Reminiscências - Por L.R.
A mesa com tampa de vidro com várias fotos debaixo, alguns recados, anotações, calendário, um santinho e sobre ela um suporte de papéis, caixa de canetas, lápis, régua e uma pilha de cadernos para corrigir,epapéis empilhados para recortes; livros em um canto, esperavam para serem novamente pesquisados.
Não havia mais ninguém, todos haviam ido embora e ela ficou só com as mãos sobre a mesa, abandonado o lápis que estava quase sem ponta, um caderno aberto cheio de certo e errado, folha ao lado de anotações e livro de diário de classe para passar as notas que já estavam em um rascunho ao lado e esperavam sua decisão final. Estava frente àquele caderno onde se definiria a vida de mais um aluno e que agora era analisado em cada situação vivida durante aquele ano. Este havia sido um dos mais difíceis, com as crianças mais problemáticas que já haviam passado por suas mãos.
Conseguira com muito esforço, quase sobre - humano levantar todos os dias de manhã às seis horas, com o coração sobressaltado, trêmula e aceitar mais aquele desafio.

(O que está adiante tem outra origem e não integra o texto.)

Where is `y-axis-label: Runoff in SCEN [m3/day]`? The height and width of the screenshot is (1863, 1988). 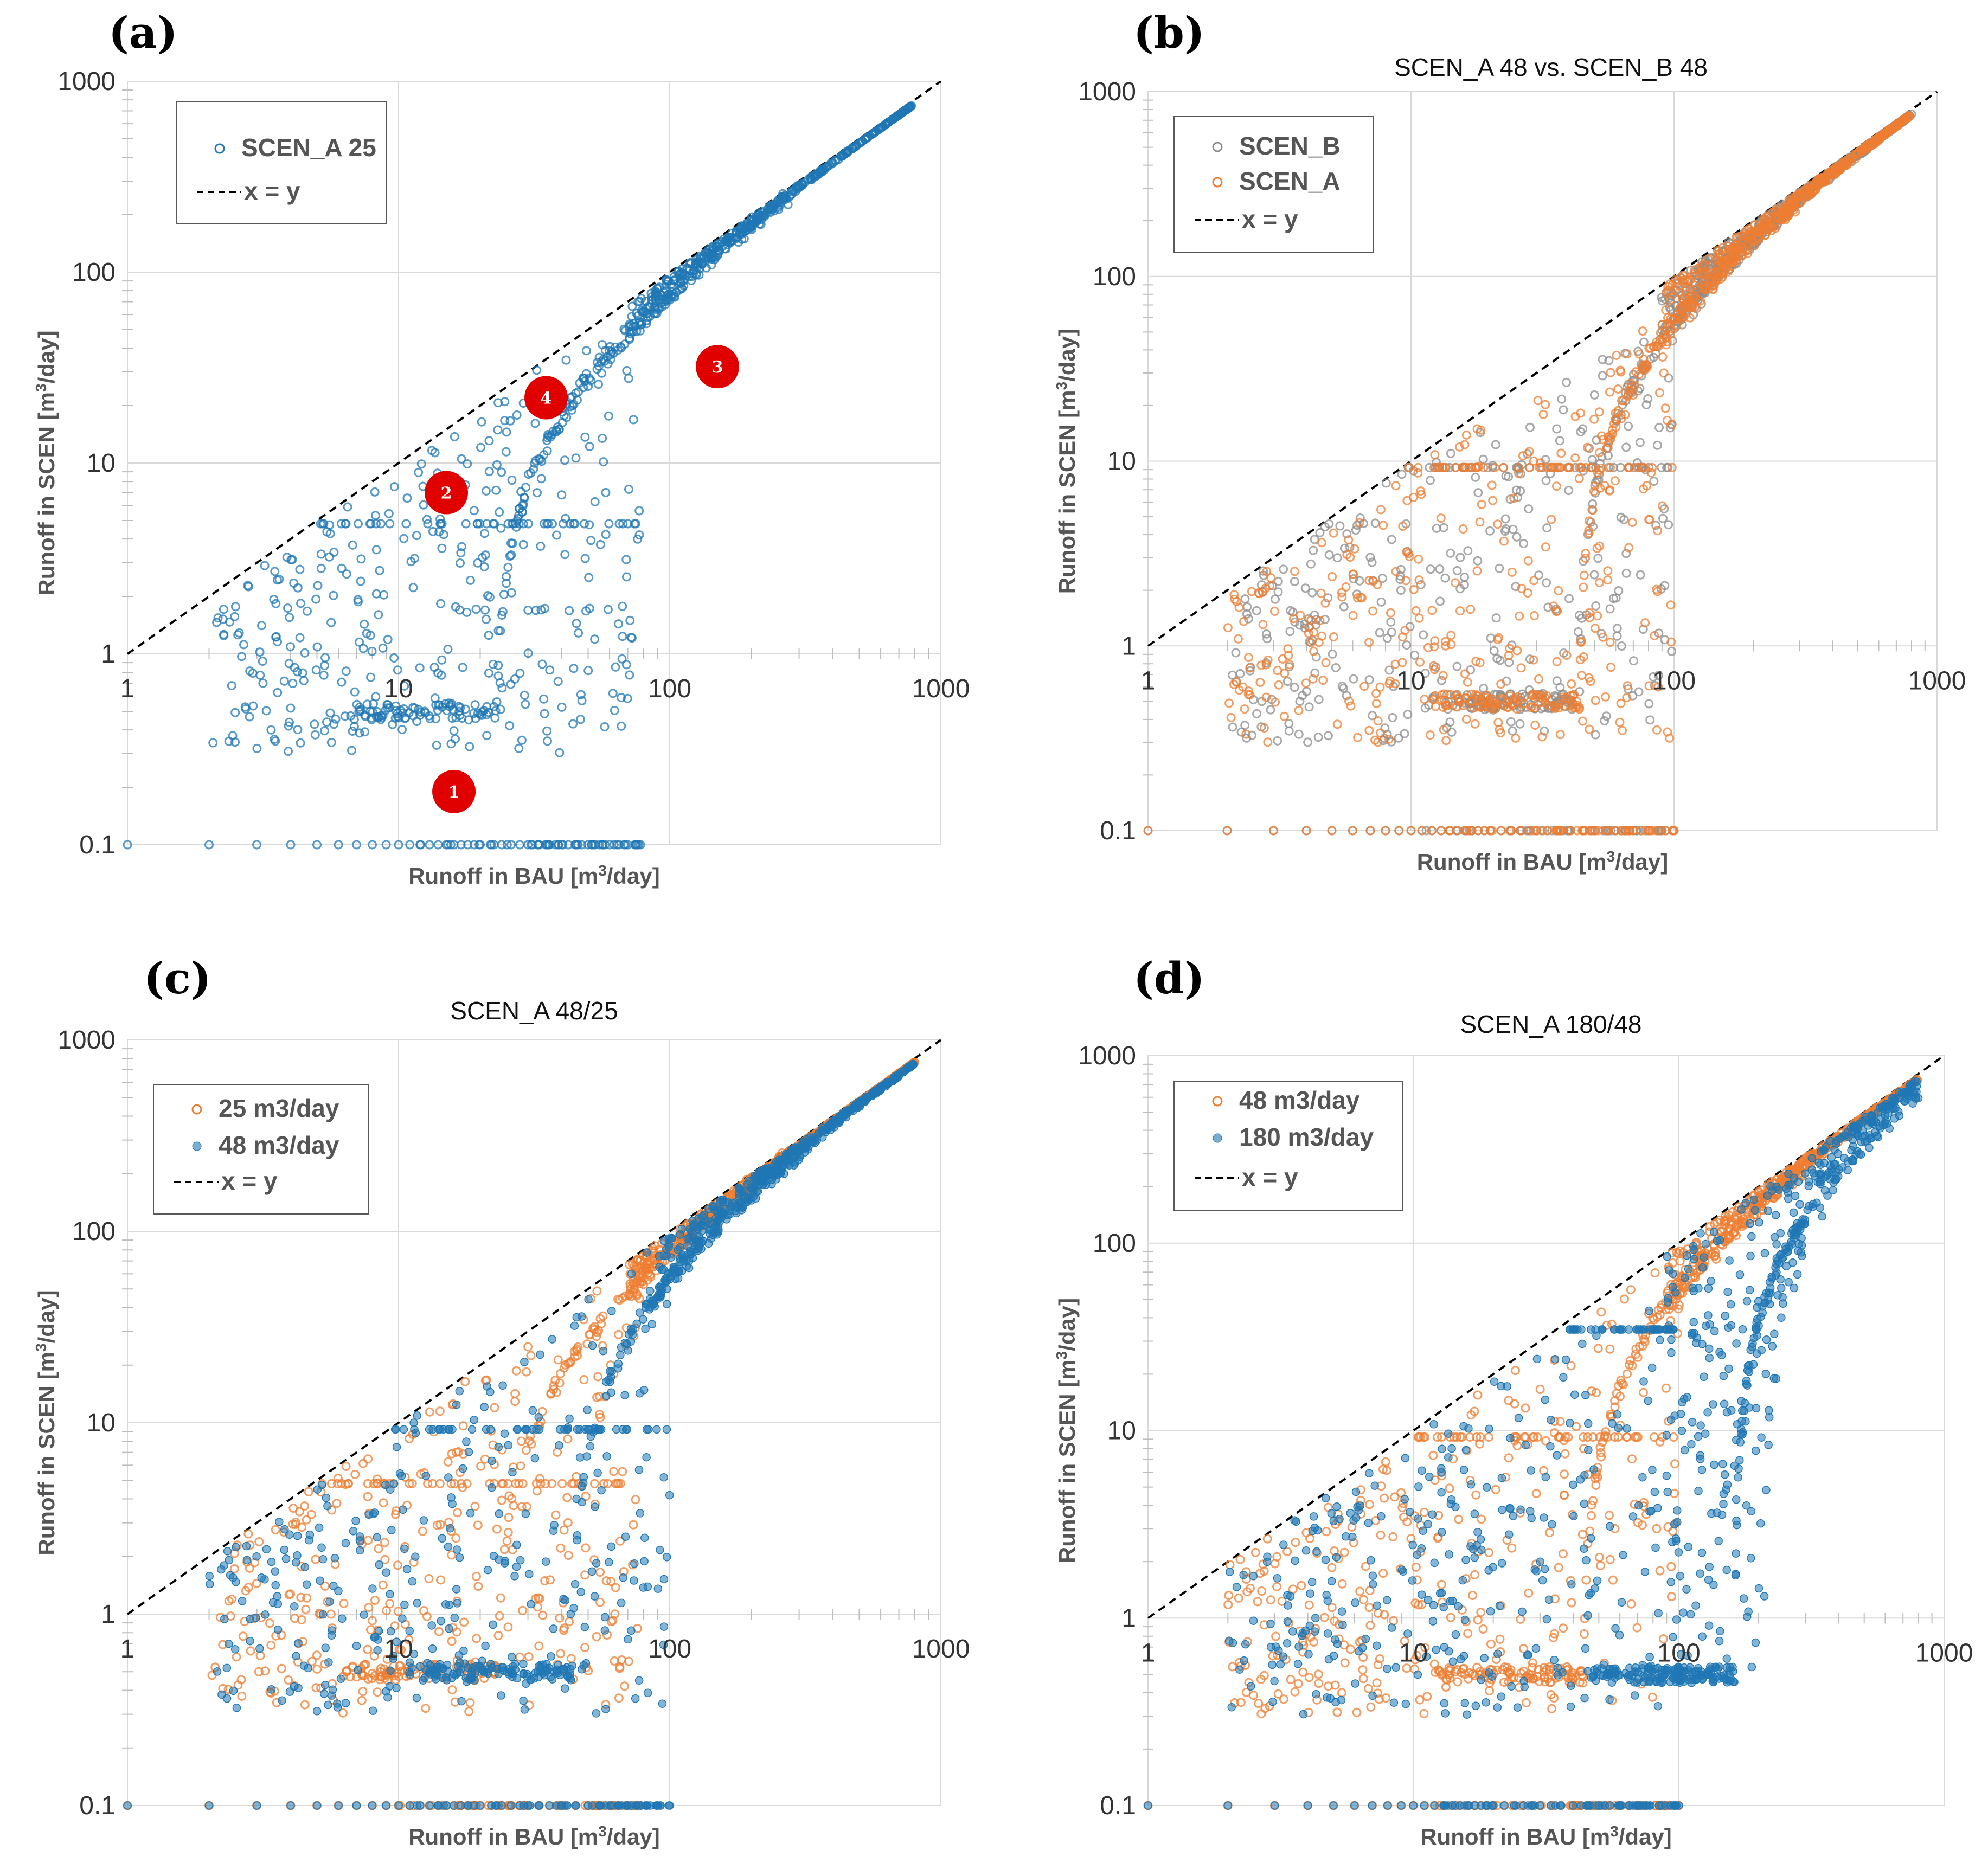 y-axis-label: Runoff in SCEN [m3/day] is located at coordinates (46, 462).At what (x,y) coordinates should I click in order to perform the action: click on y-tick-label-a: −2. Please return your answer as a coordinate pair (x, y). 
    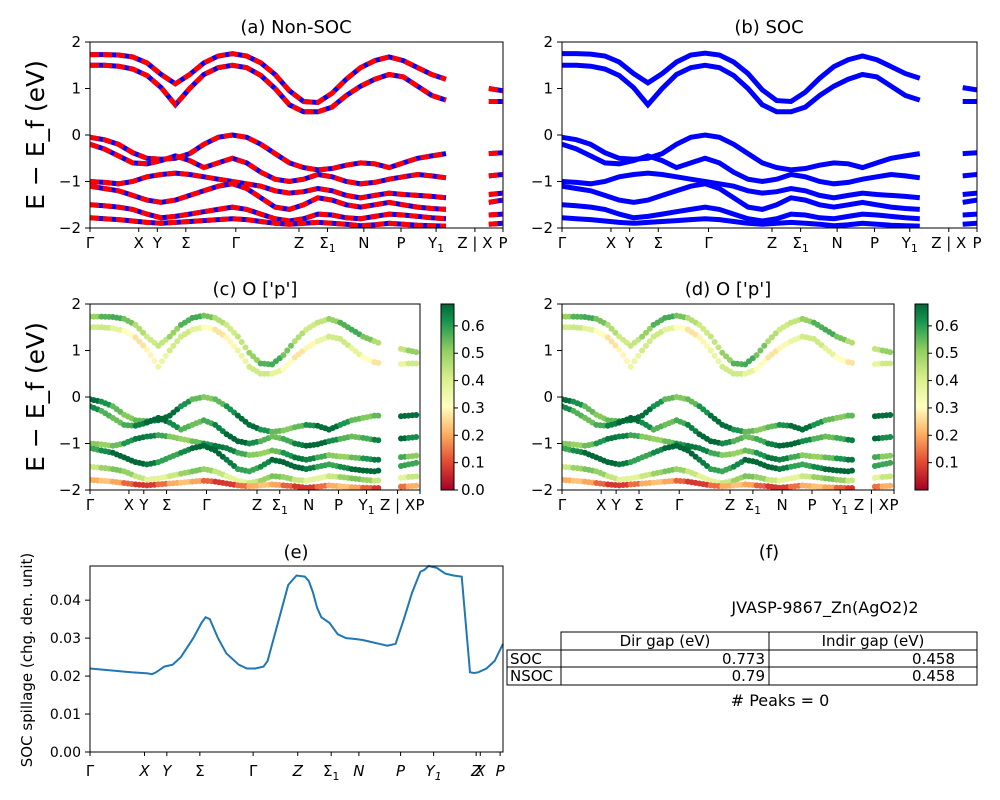
    Looking at the image, I should click on (70, 228).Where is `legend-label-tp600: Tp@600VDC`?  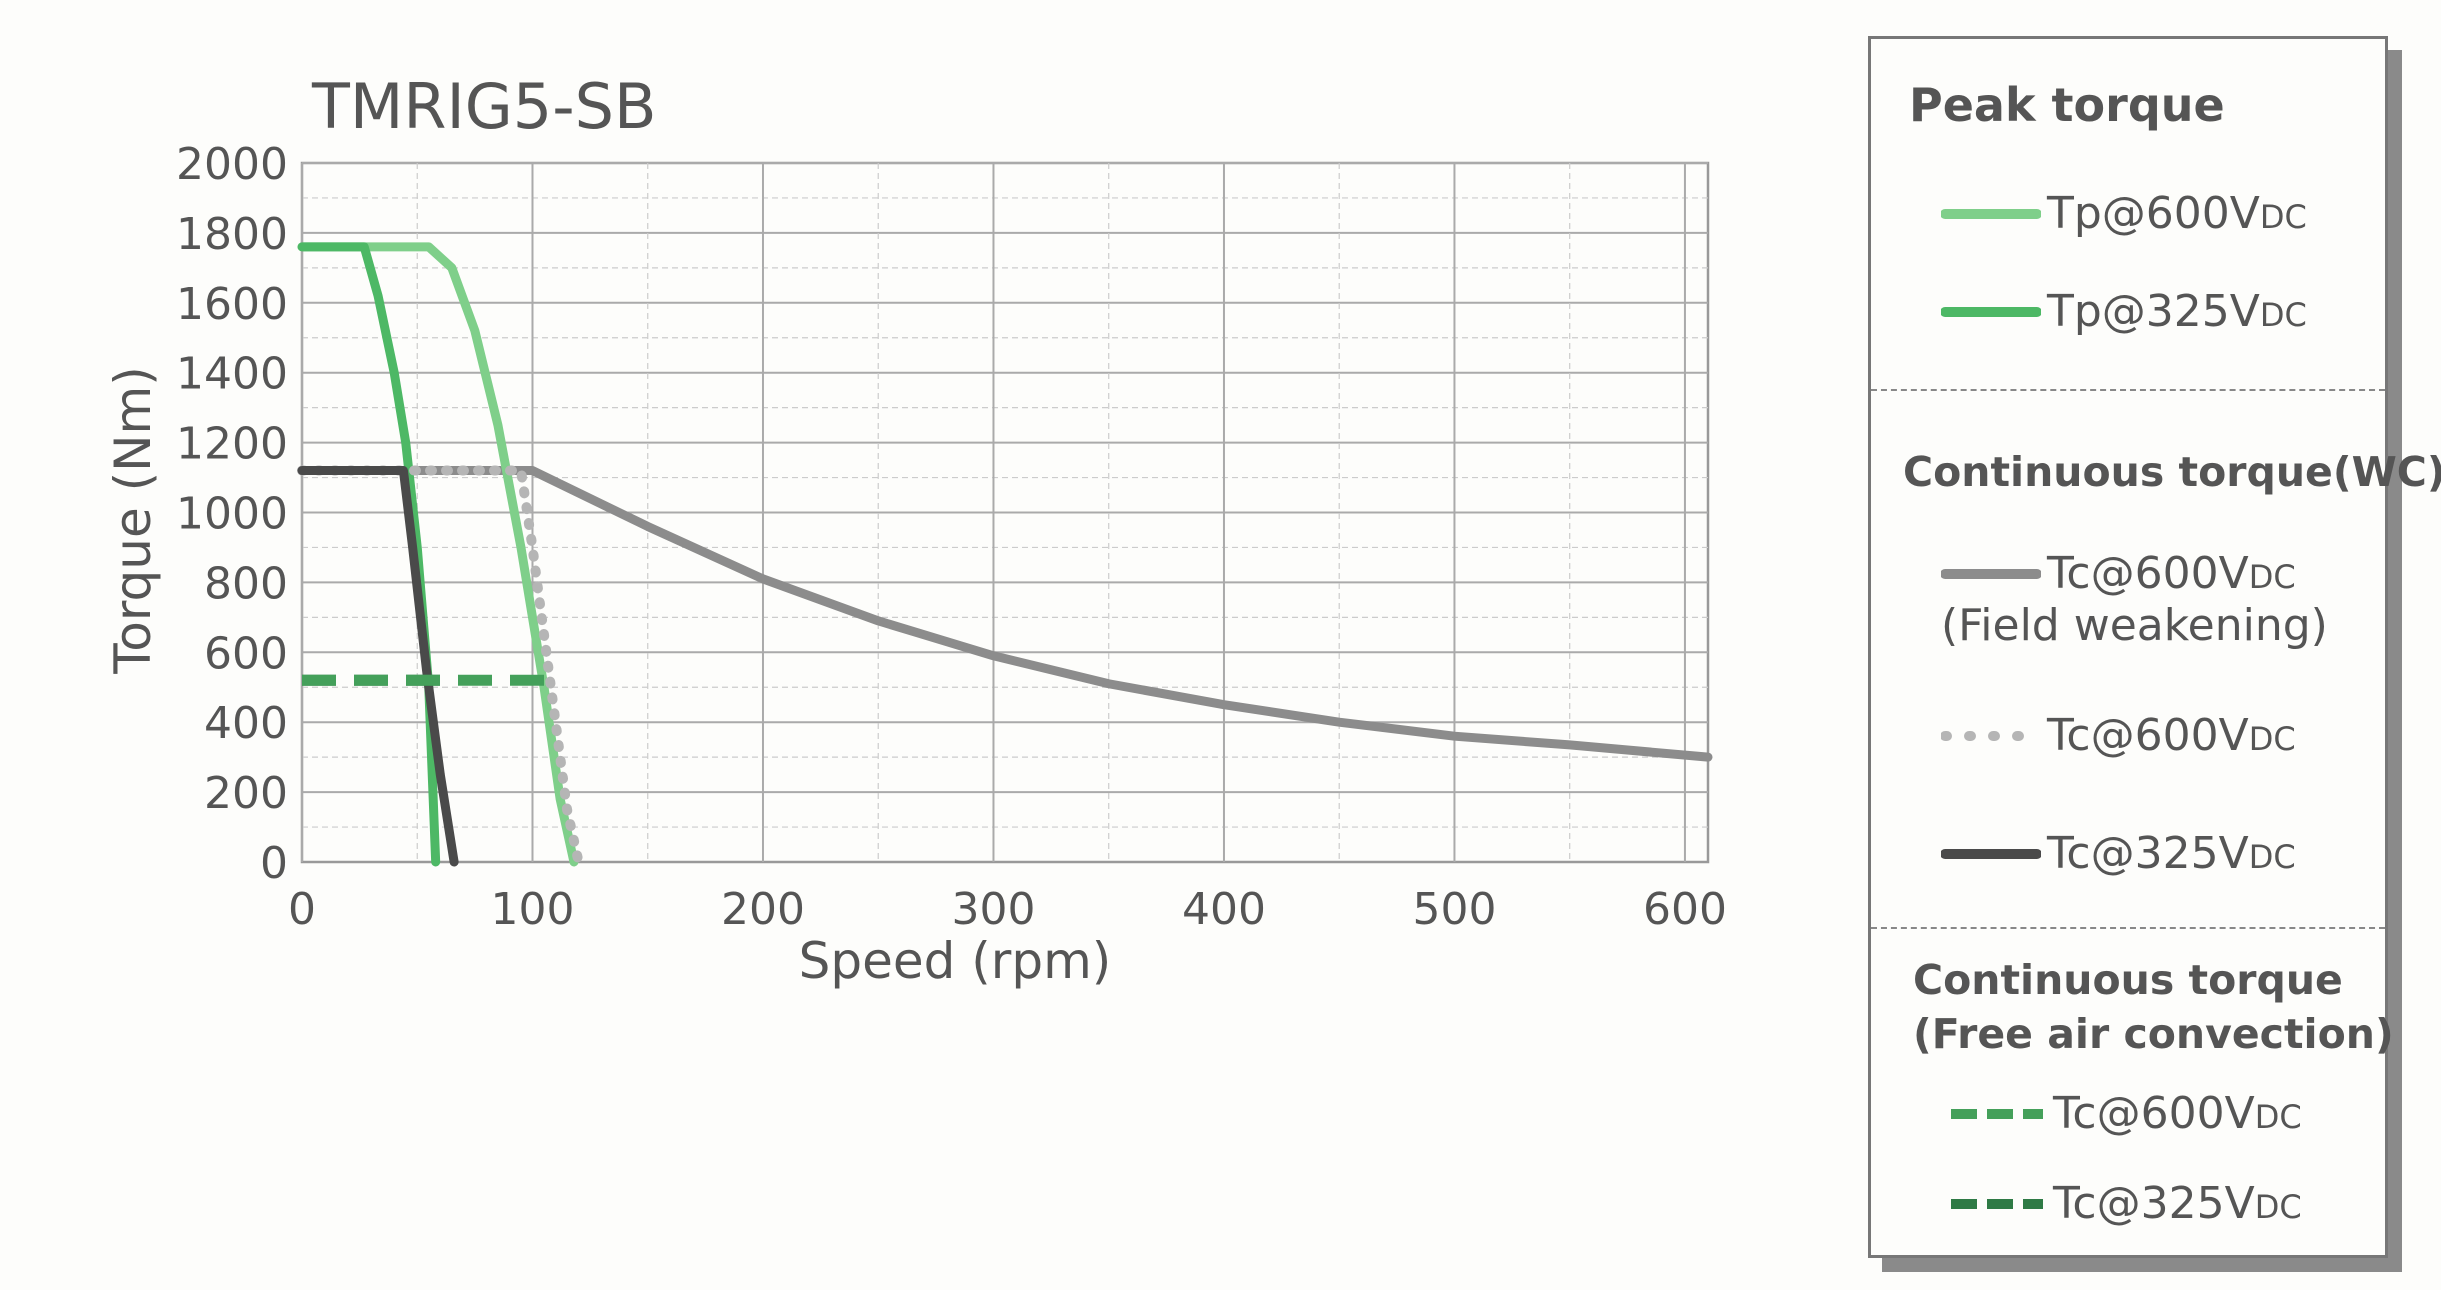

Era uma loucura estar sem condições físicas para manter aquela disciplina, de quarenta e três alunos durante cinco horas diárias, com a garganta seca e irritada, com hiperglicemia mal contida, com labirintite, com dores de estômago, pernas, cabeça, intestino preso, stress, sem poder faltar, justificar, abonar. Algumas vezes até que sim, mas e a classe, e a responsabilidade e as aulas?
Quantas vezes por dia ia até sua bolsa de professora rever o conteúdo da matéria, tão trabalhado e caprichado com todo amor que tinha pela profissão e ver se aquilo era o conveniente, o certo para seus alunos e queria que, quando chegasse à sala, eles o olhassem e assimilassem com amor, atenção e interesse e, sobretudo aprendessem, fossem amigos, companheiros, apresentassem uma mudança substancial na maneira de ser e desenvolver conhecimento.
Procurava atraí-los da melhor maneira possível, contanto nos intervalos das aulas, fatos interessantes que se entrosavam com o material estudado e assim ao longo de todo aquele ano intenso, o resultado fora bem melhor do que esperava.
Estava no fim, analisara cada aluno um a um, reforçara como pode, individualmente, mas ficara decepcionada, pois, esperava ter mais tempo para alguns, mas a burocracia e leis impediam de se trabalhar como devia, com quantos precisavam mais, qual o tempo que lhes poderia ser destinado, e com isso a sensação sempre de estar em dívida.
Porém, as crianças não sabiam disso, para eles, o tempo? Tanto faz! O que queria a maioria era o disponível, sem compromisso com estudo, para ser aproveitado com divertimentos, fora das quatro paredes da sala.
E ela, com o caderno aberto, e analisando o que Joelzinho tinha feito, ou melhor, deixado de fazer durante o ano, pesou na balança seus erros e acertos e viu que seria melhor reprová-lo.
Mas quando viu sua carinha aparecer espiando pelo vidro da janela e gritando:
_Professora!...
Ela se rendeu e escreveu no canhoto de notas: Suficiente.